QUAND LES NÉVROSÉS SOCIALISTES PROJETTENT LEURS DÉMONS SUR LE LIBÉRALISME...
 
par François-René Rideau
  
  
          Dans notre Espace de Francitude Génial, tout le monde apprend à l'école et dans les médias à haïr le libéralisme, cette bête immonde qui dévore nos vies, dixit la religion officielle. Cependant, les idées libérales sont systématiquement censurées, et le peu qui échappe à la censure est systématiquement déformé. Aussi, chacun apprend à mettre sous l'étiquette «libéral» tout ce qu'il déteste, avec pour seule contrainte de ne jamais s'en prendre directement aux valeurs de la religion officielle, le socialisme.  
  
          Mais comme tout ce que connaît l'Homo Collectivus Gallus est socialisme, ce qu'il déteste se trouve n'être que sous-produit de ce socialisme! Ainsi, l'image du libéral honni est en fait la projection des névroses du socialiste. C'est pourquoi les omniprésentes vociférations de haine à l'encontre du libéralisme, dont le principe rappelle les deux minutes de la haine quotidiennes de 1984, ont pour résultat assez cocasse de révéler les démons qui hantent des esprits corrompus par le socialisme. 
 
Le marché, plus proche de l'oral et de l'anal que du génital 
  
          Prenons comme exemple cet ouvrage récent: Le complexe d'Ubu ou la névrose libérale (Paris, Fayard, 2004, 324 pages). L'éminent psychanalyste et psychosociologue Jean-Claude Liaudet y diagnostique divers symptômes comme suit: 
              Le Marché nous porte, il suffit de l'écouter en nous pour trouver l'harmonie. À rapprocher de la conception antique du cosmos: le bon et le juste consistent à être en accord avec lui. Le Marché présente tous les caractères de la mère du stade oral: il suffit de s'en remettre à lui pour ne manquer de rien, il est pourvoyeur de satiété. Il est un sein nourrissant, plus proche de l'oral et de l'anal que du génital. Tout ce qui nous éloigne de la mère orale est mauvais. Exit ce qui peut faire penser au père sexué et porteur de loi, de près ou de loin. Rien ne doit nous empêcher de jouir d'elle en paix.

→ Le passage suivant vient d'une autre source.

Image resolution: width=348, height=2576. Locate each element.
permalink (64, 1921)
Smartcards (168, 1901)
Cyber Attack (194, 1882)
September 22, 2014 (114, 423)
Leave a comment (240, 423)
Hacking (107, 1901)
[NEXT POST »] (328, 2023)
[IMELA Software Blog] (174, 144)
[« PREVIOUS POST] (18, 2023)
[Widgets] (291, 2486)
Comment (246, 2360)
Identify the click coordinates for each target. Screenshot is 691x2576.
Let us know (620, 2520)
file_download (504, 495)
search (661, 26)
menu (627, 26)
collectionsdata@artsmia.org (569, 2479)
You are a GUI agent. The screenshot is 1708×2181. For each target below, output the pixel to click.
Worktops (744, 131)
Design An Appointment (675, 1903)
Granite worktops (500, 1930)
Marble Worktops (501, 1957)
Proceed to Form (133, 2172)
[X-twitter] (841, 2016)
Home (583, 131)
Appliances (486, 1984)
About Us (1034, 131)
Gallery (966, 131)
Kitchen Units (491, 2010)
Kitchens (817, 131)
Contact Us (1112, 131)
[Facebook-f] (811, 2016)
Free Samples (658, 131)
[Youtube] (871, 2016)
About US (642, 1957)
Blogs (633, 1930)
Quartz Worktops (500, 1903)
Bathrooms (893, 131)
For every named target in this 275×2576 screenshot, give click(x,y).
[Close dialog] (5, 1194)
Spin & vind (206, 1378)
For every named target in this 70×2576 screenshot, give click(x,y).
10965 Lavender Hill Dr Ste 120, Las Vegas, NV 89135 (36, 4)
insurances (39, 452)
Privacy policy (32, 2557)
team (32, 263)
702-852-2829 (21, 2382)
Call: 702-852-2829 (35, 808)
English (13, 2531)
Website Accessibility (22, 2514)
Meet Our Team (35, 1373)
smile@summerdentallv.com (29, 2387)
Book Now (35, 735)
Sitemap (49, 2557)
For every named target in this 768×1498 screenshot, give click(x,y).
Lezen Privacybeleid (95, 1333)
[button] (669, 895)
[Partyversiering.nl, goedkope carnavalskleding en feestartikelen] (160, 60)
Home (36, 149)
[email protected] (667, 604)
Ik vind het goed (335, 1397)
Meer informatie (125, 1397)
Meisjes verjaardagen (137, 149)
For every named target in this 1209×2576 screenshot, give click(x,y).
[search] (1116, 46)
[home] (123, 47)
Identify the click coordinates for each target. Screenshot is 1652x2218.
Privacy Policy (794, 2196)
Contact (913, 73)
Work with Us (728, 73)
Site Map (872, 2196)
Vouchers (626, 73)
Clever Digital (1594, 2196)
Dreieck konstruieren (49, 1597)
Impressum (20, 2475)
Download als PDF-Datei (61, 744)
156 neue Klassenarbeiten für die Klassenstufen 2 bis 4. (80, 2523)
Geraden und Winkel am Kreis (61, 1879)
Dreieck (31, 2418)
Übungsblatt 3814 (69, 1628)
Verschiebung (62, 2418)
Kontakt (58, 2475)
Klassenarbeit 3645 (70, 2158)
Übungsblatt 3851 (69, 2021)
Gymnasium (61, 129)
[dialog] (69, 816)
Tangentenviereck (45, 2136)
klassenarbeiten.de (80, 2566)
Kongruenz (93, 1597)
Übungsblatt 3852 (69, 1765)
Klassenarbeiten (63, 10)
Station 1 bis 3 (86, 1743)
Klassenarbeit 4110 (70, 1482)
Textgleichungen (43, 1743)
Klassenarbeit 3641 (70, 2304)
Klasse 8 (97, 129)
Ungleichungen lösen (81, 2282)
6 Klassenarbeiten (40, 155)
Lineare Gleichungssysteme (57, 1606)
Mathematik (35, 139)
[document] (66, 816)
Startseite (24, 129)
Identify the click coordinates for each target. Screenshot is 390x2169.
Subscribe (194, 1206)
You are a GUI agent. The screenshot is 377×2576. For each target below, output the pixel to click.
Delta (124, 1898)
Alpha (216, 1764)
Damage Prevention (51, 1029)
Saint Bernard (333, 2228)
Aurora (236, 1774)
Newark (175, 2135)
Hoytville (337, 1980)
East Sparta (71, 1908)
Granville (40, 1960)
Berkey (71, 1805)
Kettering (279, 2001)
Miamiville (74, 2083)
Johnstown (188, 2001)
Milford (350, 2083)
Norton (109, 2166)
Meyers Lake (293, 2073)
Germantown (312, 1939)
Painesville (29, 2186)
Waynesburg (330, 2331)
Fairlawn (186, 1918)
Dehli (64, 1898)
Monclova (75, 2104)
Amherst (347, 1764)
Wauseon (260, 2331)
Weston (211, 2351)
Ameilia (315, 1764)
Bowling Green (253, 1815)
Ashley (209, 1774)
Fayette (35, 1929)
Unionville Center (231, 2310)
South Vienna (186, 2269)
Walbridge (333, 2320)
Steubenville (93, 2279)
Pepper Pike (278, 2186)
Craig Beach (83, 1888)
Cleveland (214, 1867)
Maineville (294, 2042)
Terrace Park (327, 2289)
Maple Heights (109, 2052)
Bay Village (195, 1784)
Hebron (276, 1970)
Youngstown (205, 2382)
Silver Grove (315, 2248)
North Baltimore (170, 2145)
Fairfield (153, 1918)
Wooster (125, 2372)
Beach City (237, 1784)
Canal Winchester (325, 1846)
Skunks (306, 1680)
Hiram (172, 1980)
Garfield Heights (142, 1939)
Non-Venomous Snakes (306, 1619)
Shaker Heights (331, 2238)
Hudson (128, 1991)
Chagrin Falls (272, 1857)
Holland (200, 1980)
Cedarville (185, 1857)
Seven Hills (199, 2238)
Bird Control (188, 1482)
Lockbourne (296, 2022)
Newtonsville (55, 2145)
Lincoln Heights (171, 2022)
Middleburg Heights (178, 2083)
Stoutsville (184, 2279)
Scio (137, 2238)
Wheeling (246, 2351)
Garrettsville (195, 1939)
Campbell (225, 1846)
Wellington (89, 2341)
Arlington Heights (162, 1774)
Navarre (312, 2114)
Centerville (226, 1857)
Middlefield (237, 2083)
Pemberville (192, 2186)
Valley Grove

          Voilà une excellente critique... du socialisme! Loin que les libéraux prétendent que le Marché soit une entité extérieure et supérieure, source de bienfaits devant laquelle on doit avoir une attitude passive, ils affirment au contraire que ce marché n'est rien d'autre que la résultante des interactions libres entre les hommes, qui n'offre rien, mais laisse chacun exprimer son potentiel créatif. L'attitude de chacun devant donc être une activité créatrice source des bienfaits dont bénéficiera son auteur.  
  
          Au contraire, ce sont bien les socialistes qui adorent une entité extérieure et supérieure, l'État, auquel il suffit de s'en remettre pour peu qu'il débloque les fonds; cet État est la source de toute harmonie et régulation sur terre, et le bon est d'obéir à ses lois, volonté populaire, version moderne de la volonté divine; l'État dispense des bienfaits, il suffit de demander, et surtout, ce n'est jamais la peine d'assumer sa responsabilité, concept bourgeois démenti par les déterminismes dont les sociologues normaux (donc de gauche) sont si friands. Je suis du reste ravi d'apprendre que les psychanalystes appellent stade oral ce que j'avais baptisé la magie noire. Continuons: 
              Le libéralisme n'est donc pas neutre, il a des dessous: une certaine mégalomanie individualiste, un refus des lois, un goût pour les matières...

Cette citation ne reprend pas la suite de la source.